1. Introduction
Floods are among the most widespread and destructive natural hazards, frequently resulting in severe loss of life and significant economic damage. With the increasing volatility of weather patterns driven by climate change, the frequency and severity of flood events are projected to rise [
1]. This growing threat underscores the urgent need for preventive and responsive strategies to mitigate the impact of flooding on communities and infrastructure. Preventive measures aim to assess and communicate the likelihood of flooding in specific areas, often through the use of flood depth maps—tools that illustrate potential inundation levels under various conditions [
2]. In contrast, emergency measures are implemented immediately before, during, or following a flood event, and require near-real-time information on flood extent and affected areas to enable timely and effective decision-making [
3].
Flood Early Warning Systems (FEWSs) play a crucial role in minimizing flood impacts through timely alerts and preparedness. However, their effectiveness is often hindered by high computational demands and challenges in accessing and integrating real-time hydroclimatic data—especially in developing regions. Traditional FEWSs depend on complex hydrological and hydrodynamic models that require intensive calibration, data assimilation, and expert knowledge, limiting their scalability and operational efficiency [
4]. These processes are time-consuming and computationally intensive, particularly when ensemble simulations or real-time scenario forecasting are needed. In many regions, the lack of high-quality input data, such as LiDAR-based topography or accurate rainfall estimates, further reduces model reliability. Improving model efficiency, enhancing computational infrastructure, and automating data assimilation workflows are critical steps toward increasing the predictive accuracy and practical feasibility of FEWSs [
4,
5]. To overcome these limitations, developers and practitioners have recommended the application of ML algorithms in flood modeling and analysis [
6].
Machine learning (ML) is a subset of artificial intelligence where algorithms enhance their performance by learning from increasing amounts of data and repeated task execution [
7]. The model’s performance can then be enhanced by uncovering hidden patterns in the data. In hydraulics and flood studies, ML models have been used geographically and temporally [
8]. While most flood research has focused on temporal modeling (such as rainfall runoff), spatial flood mapping remains underdeveloped. Understanding flood spatial dynamics is essential for predicting inundation and informing emergency response.
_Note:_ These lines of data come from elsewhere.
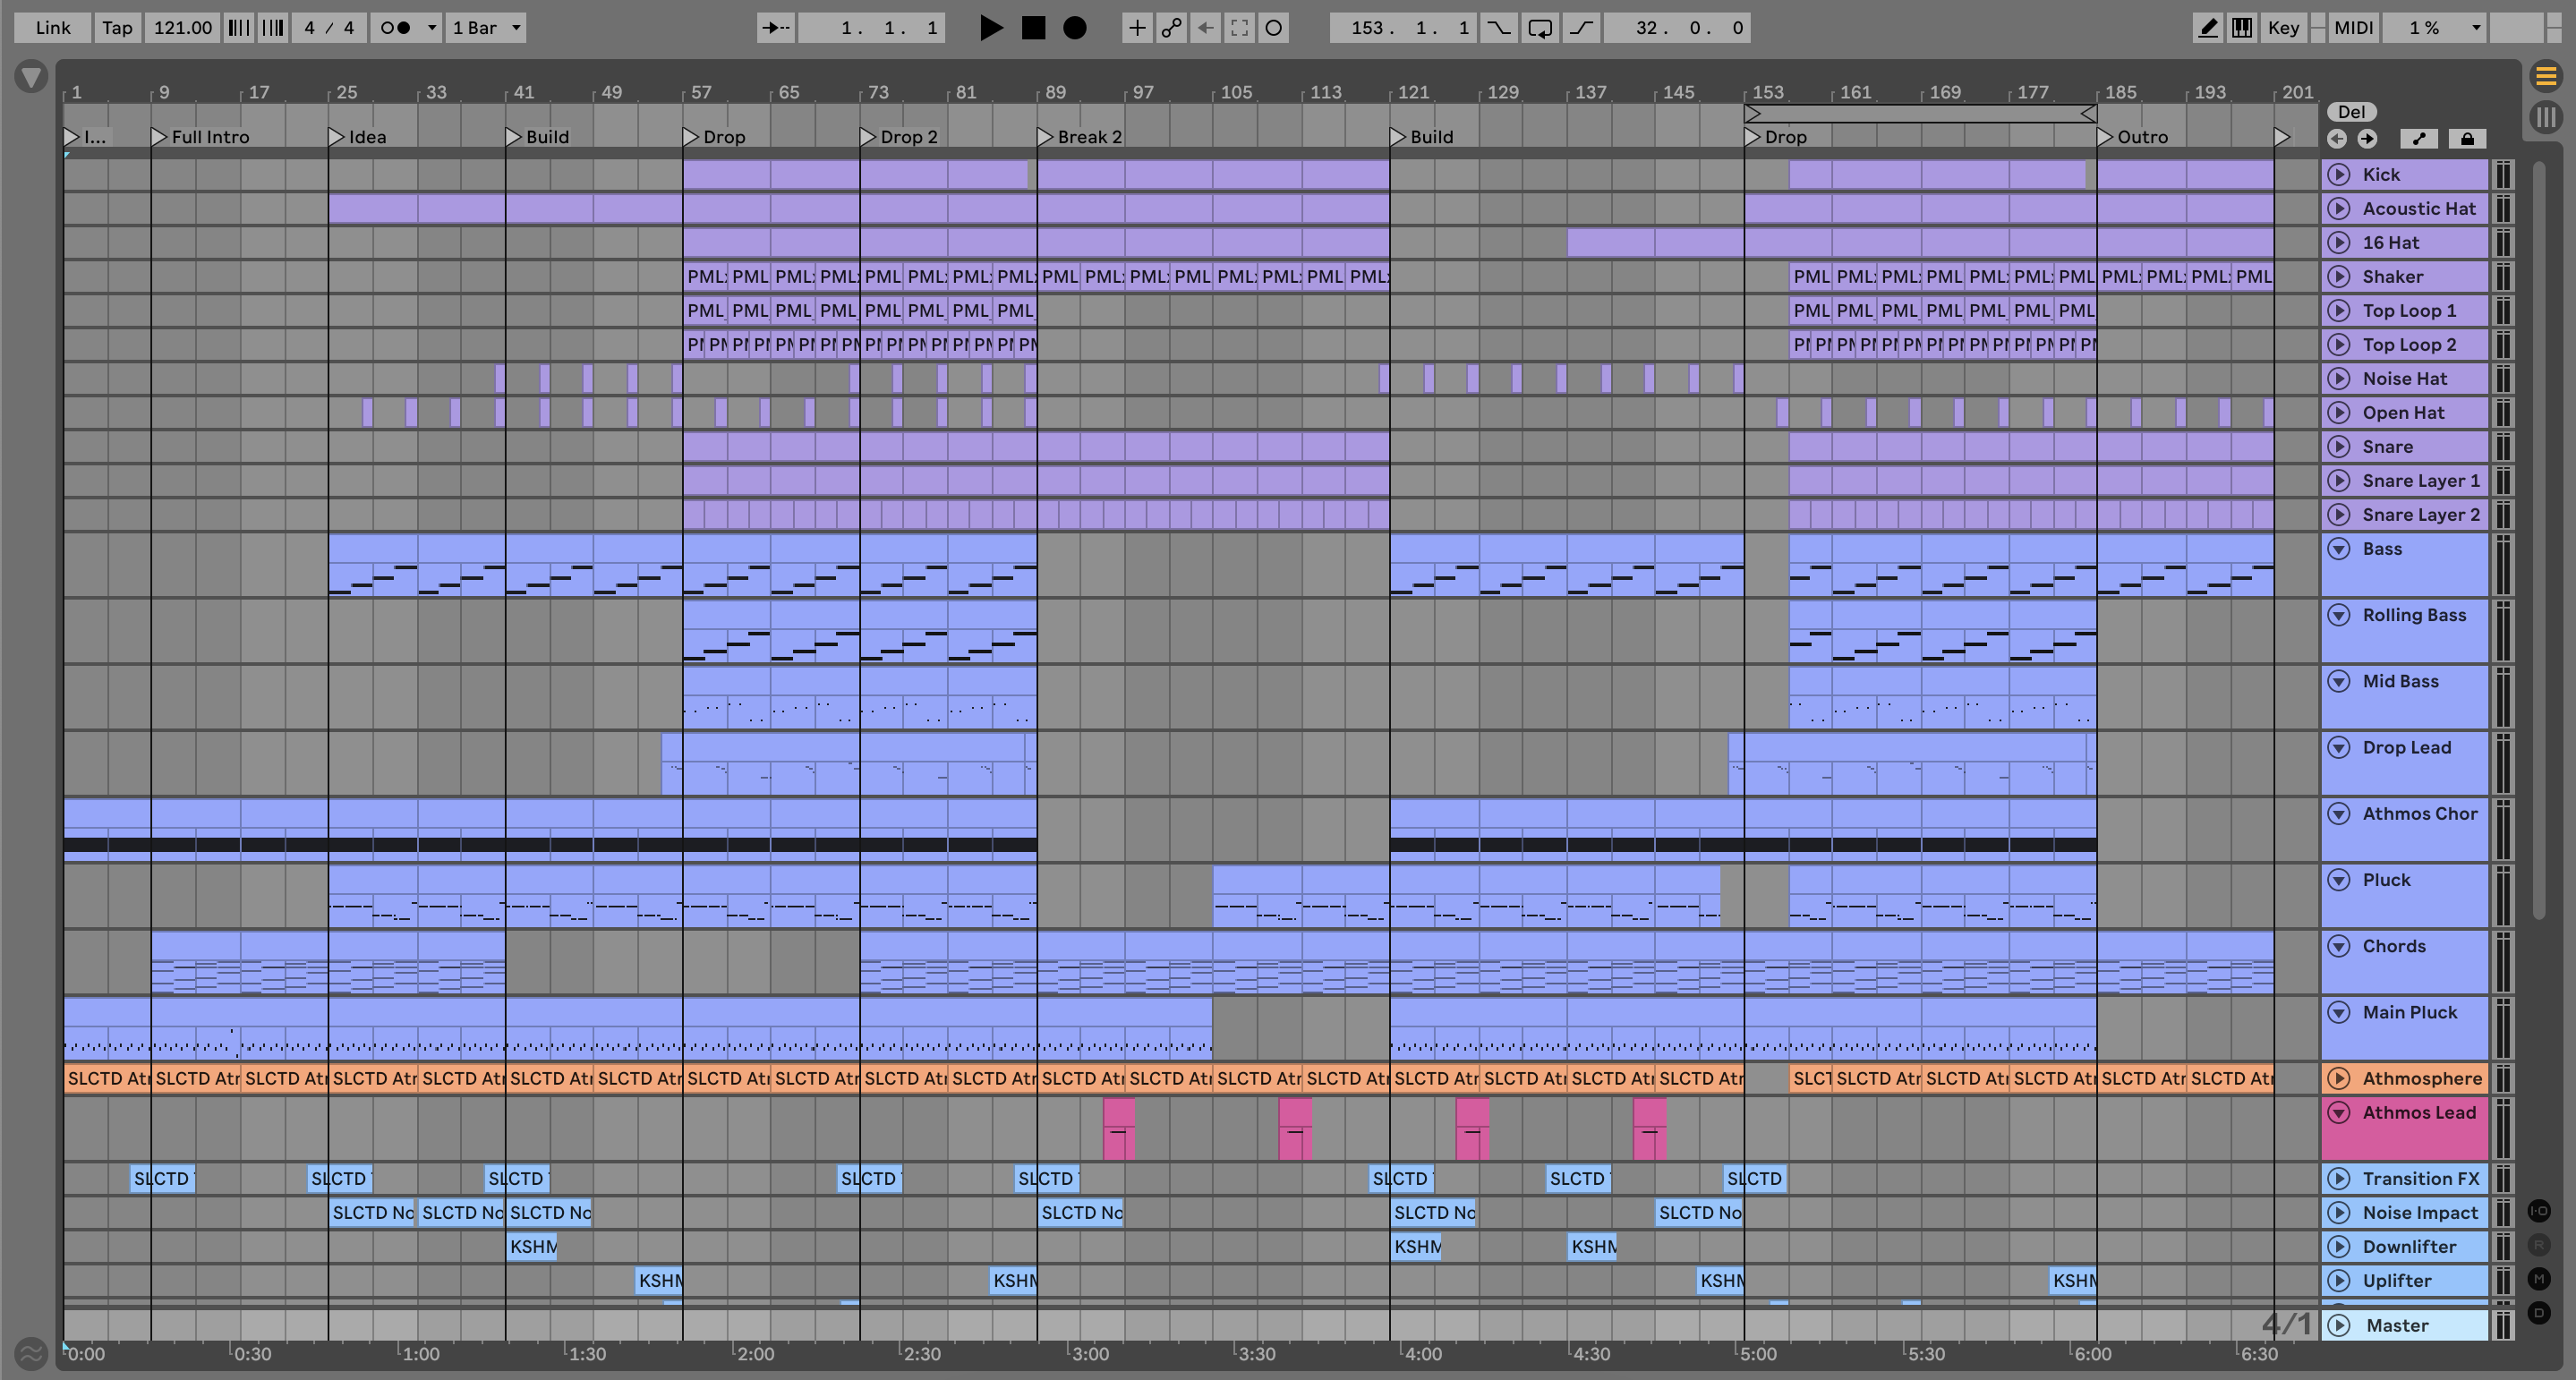Click the Tap tempo button

pos(117,28)
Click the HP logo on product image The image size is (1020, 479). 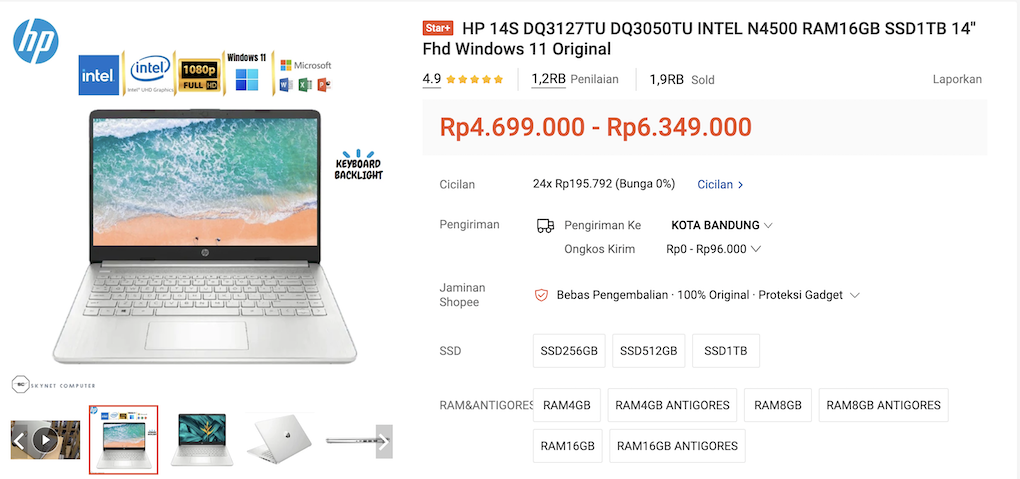coord(36,41)
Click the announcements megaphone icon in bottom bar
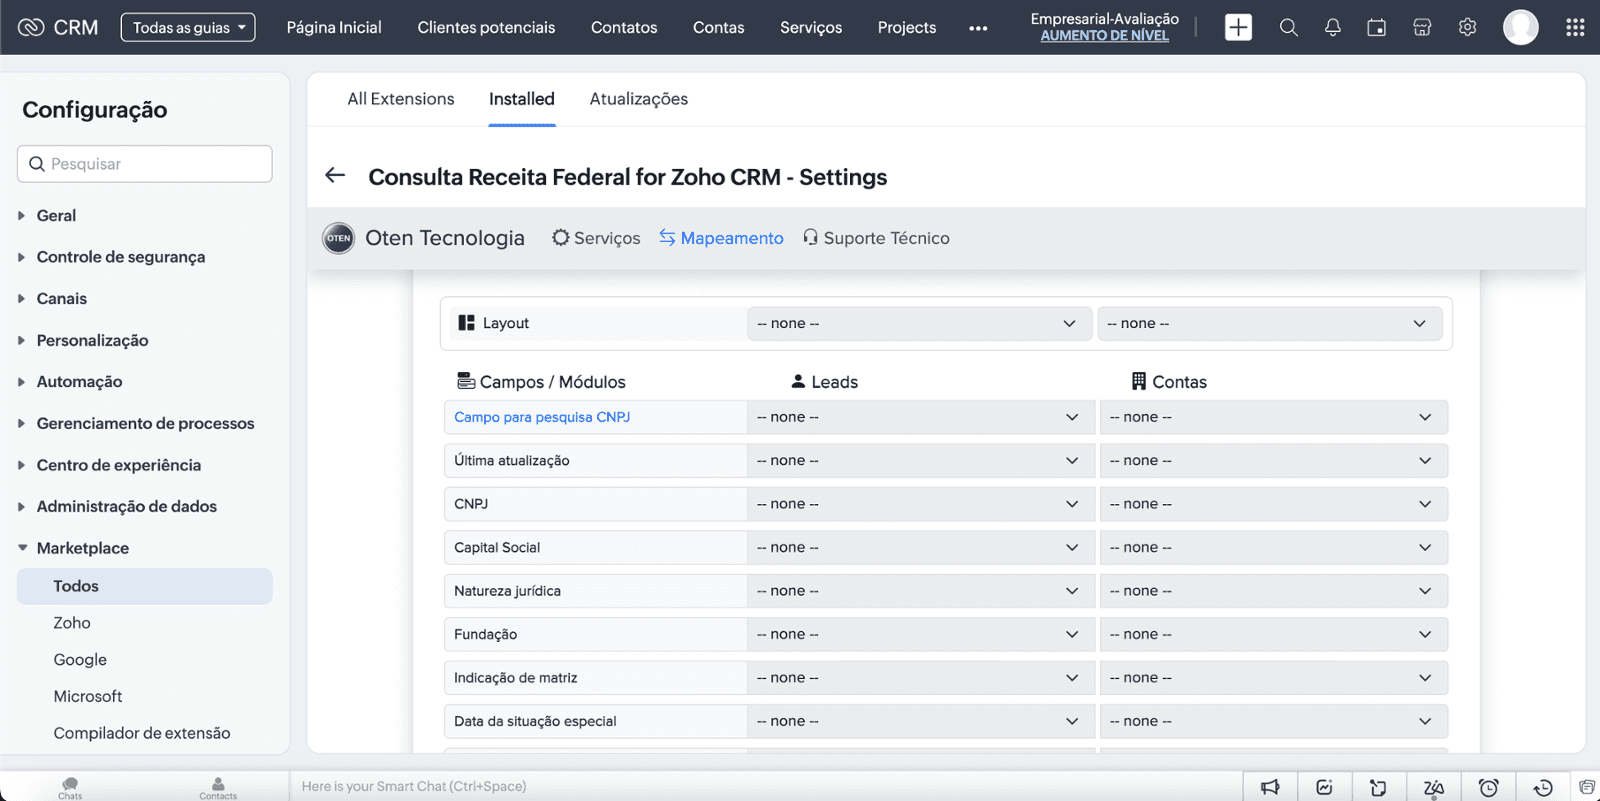The width and height of the screenshot is (1600, 801). coord(1270,787)
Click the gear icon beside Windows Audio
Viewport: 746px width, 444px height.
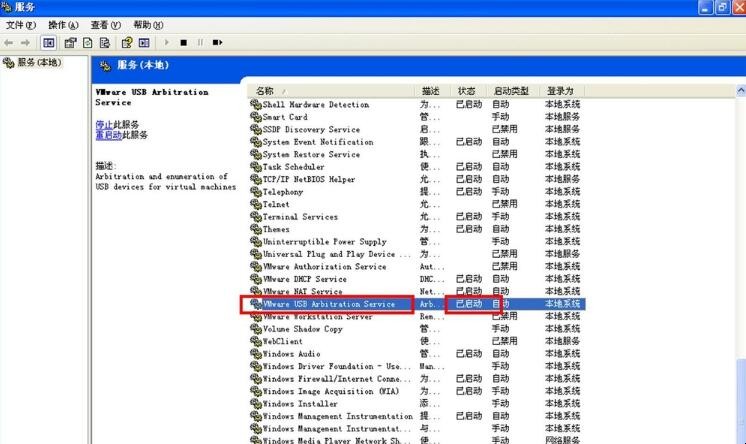click(x=255, y=354)
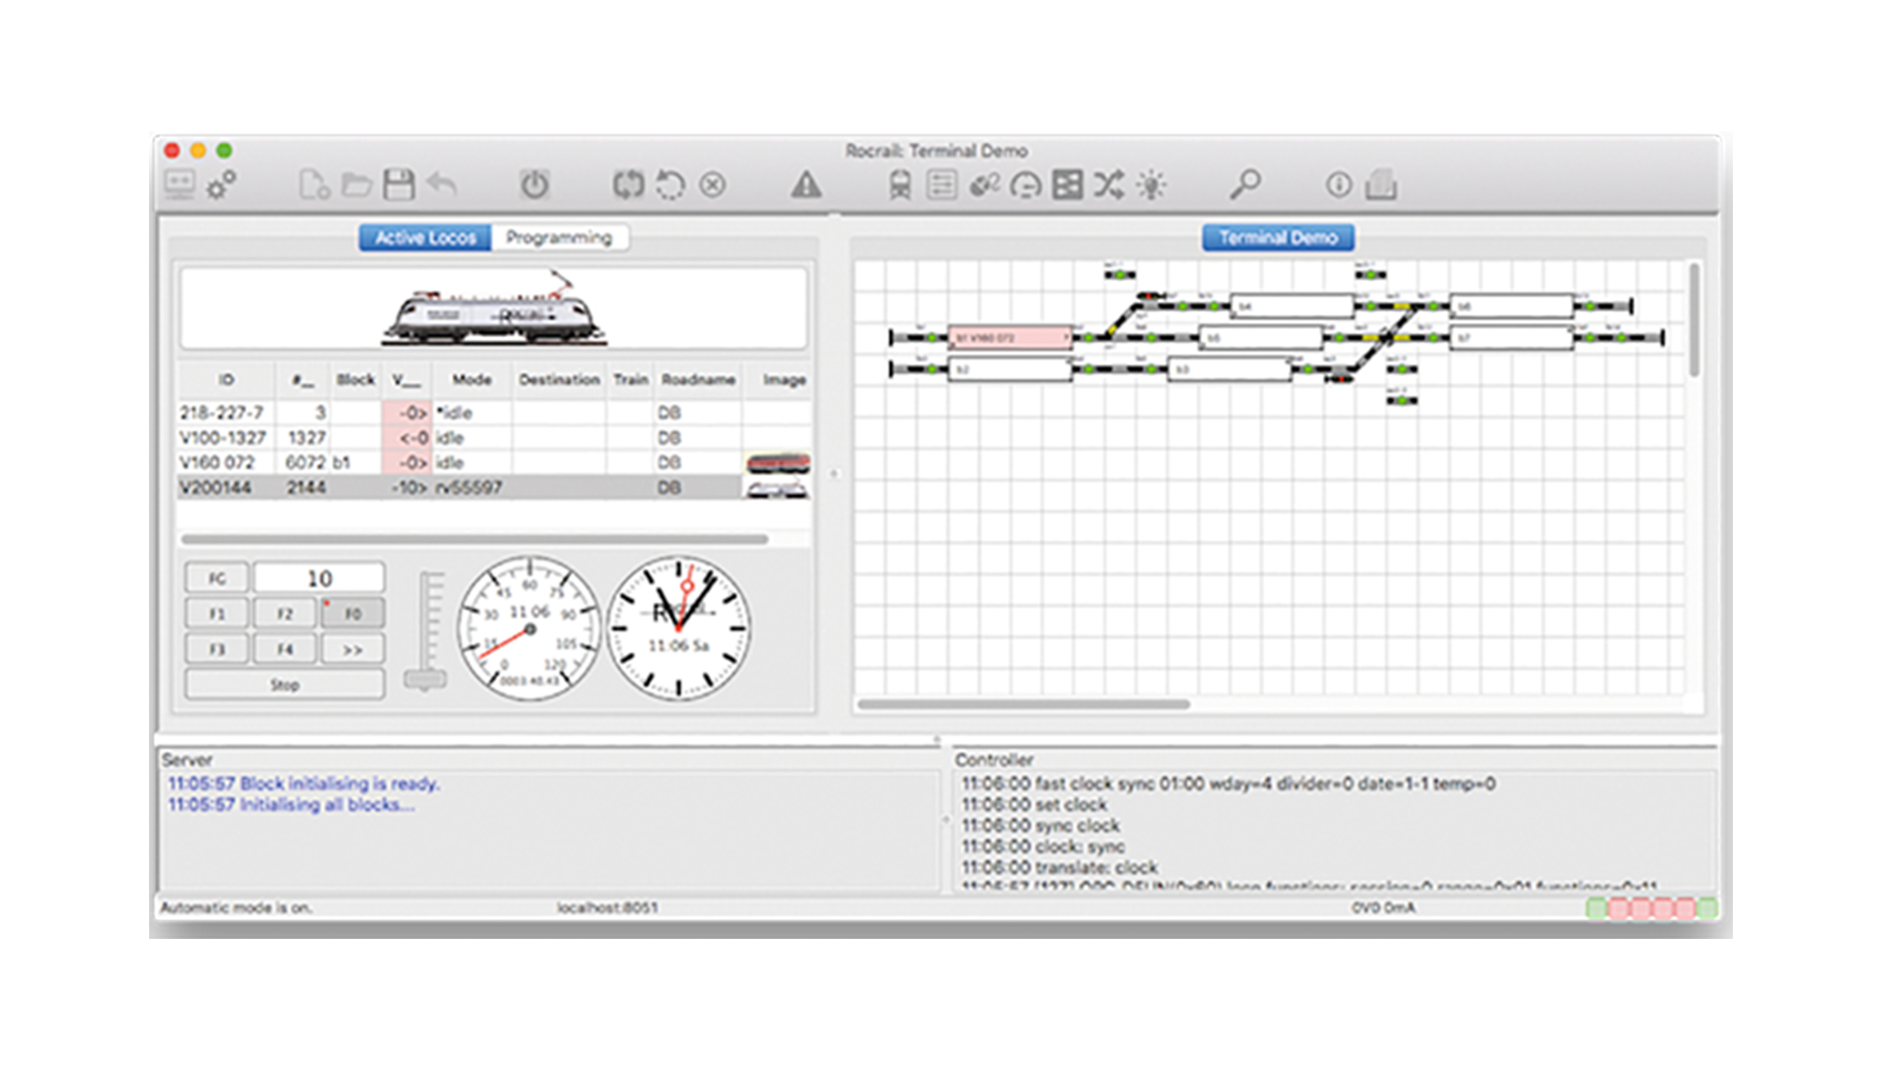Click the shuffle crossed-arrows icon
Viewport: 1882px width, 1071px height.
click(x=1108, y=185)
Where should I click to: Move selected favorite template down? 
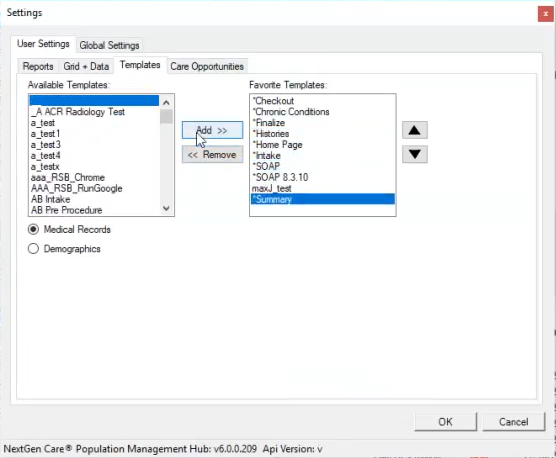tap(415, 154)
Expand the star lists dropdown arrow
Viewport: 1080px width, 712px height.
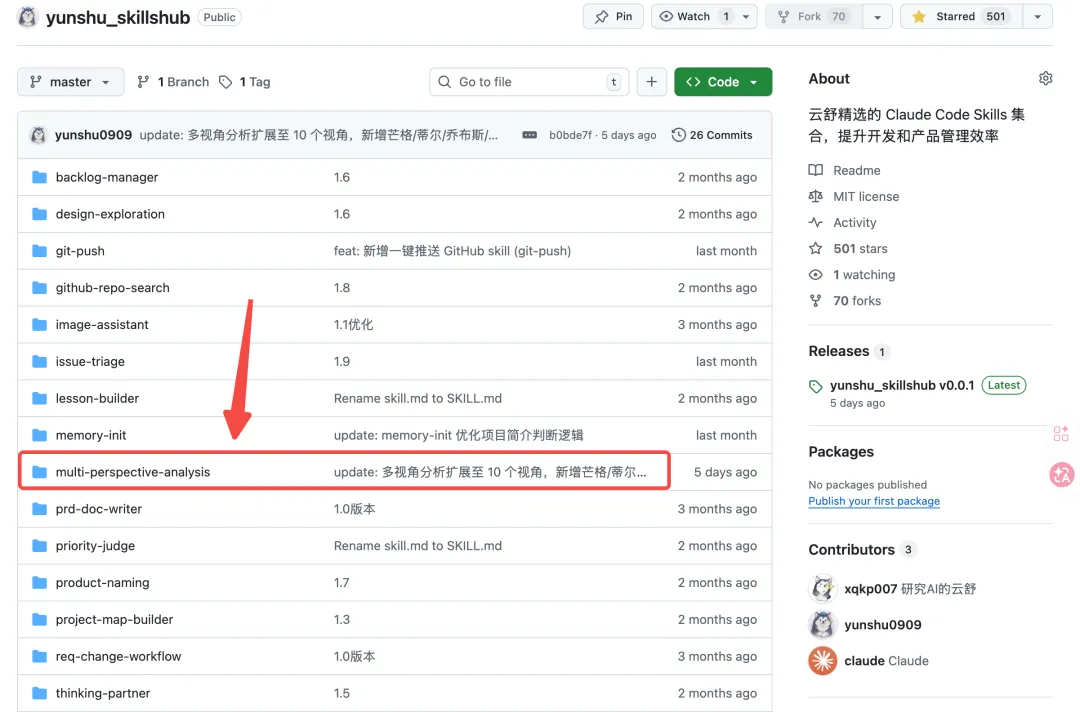(x=1037, y=17)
Due to the high computational cost of traditional models, machine learning (ML) is gaining traction as a faster alternative. However, there is still a significant gap in developing robust, scalable ML models explicitly tailored for spatial flood prediction. Addressing this gap is vital for advancing practical flood risk management solutions [
9]. Accurate prediction of maximum flood depth in ungauged catchments remains a critical challenge, limiting the effectiveness of current flood risk management strategies. Flood depth maps provide estimates of inundation depth and spatial coverage for different rainfall scenarios and return periods. These maps are typically generated using numerical hydrodynamic models, which simulate flood behavior by discretizing the governing equations and the spatial domain. In addition to depth, such models can also simulate flow velocities, offering a more comprehensive representation of flood dynamics.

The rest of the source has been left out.